COVID-19 Group 2

Synopsis: Currently, consensus recommendations, such as those from the Society of Critical Care Medicine, recommend that COVID-19 patients requiring mechanical ventilation should be managed using a lung-protective strategy (ex. lower tidal volume, higher PEEP, early proning, etc.). However, as experience treating COVID-19 grows, Gattinoni et al describe two different “phenotypes” of COVID-19 lung disease, denoted Type L and Type H. The presentation of these two phenotypes are hypothesized to depend on severity of the infection and host response, ventilatory response of the patient to hypoxemia, and time elapsed between onset of the disease and hospitalization.

Type L is an an early disease phenotype, characterized by

1. Low elastance (high or normal compliance)
2. Low ventilation to perfusion ratio (ventilation is NORMAL and hypoxemia is due to vasoplegia and loss of hypoxic vasoconstriction)
3. Low lung weight (or normal lung weight where most ground glass densities are located subpleurally or along lung fissures)
4. Low recruitability (due to near normal lung volumes and low amounts of “non-aerated” tissue).

The authors postulate that Type L develops in the beginning of the disease, when there is only a modest amount of interstitial lung edema, as well as vasoplegia, which accounts for the patient’s hypoxemia. In this phase, the patient compensates by increasing minute ventilation via increased tidal volumes and respiratory rate, driving down PaCO2. Since they are still able to generate high tidal volumes and negative intrathoracic pressure, these patients do not typically present with dyspnea. However, this increase in minute ventilation can facilitate patient self-inflicted lung injury (P-SILI) due to the combination of negative inspiratory intrathoracic pressure and increased lung permeability due to inflammation. Increased edema generated by this process facilitates the transition to the Type H phenotype.

Type H is similar to “classic” ARDS and is characterized by

1. High elastance (low compliance)
2. High right-to-left shunt (secondary to cardiac output perfusing non-aerated areas of lung)
3. High lung weight (due to increased edema)
4. High lung recruitability (which is why recruitment maneuvers and proning are useful)

========================================

_WHAT YOU HAVE TO DO_
Render this sentence from the COVID-19 text in Spanish: "Since they are still able to generate high tidal volumes and negative intrathoracic pressure, these patients do not typically present with dyspnea."

[Stored data]

========================================

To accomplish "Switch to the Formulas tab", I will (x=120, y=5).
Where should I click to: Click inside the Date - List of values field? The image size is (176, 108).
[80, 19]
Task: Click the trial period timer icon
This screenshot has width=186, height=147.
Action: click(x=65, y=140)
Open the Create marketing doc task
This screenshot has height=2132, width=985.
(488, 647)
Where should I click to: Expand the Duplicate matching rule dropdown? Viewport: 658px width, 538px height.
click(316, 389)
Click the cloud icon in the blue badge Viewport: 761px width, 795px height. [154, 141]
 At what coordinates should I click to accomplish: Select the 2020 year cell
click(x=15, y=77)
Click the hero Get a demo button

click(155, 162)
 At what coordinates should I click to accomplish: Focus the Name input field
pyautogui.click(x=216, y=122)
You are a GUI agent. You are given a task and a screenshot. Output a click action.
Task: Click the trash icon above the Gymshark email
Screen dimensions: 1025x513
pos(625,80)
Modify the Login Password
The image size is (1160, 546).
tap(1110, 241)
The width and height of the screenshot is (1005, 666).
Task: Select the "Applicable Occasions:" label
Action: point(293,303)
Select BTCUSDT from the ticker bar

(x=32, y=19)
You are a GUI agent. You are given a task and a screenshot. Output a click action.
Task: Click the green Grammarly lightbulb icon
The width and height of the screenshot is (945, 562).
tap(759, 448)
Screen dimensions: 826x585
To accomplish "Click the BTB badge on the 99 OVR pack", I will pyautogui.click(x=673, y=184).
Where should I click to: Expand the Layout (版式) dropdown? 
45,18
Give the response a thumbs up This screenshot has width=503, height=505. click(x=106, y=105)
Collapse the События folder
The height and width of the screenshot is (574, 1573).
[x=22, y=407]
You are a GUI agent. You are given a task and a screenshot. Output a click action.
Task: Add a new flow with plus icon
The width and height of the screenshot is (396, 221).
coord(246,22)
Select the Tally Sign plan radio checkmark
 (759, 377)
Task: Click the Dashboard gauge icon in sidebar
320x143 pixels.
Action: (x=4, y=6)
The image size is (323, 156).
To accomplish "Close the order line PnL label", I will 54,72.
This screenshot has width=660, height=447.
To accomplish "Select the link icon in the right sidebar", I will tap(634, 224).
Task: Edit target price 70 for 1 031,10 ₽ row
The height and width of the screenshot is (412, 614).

========================================

_REPLY_
Dado que todavía son capaces de generar volúmenes corrientes altos y presión intratorácica negativa, estos pacientes no suelen presentar disnea.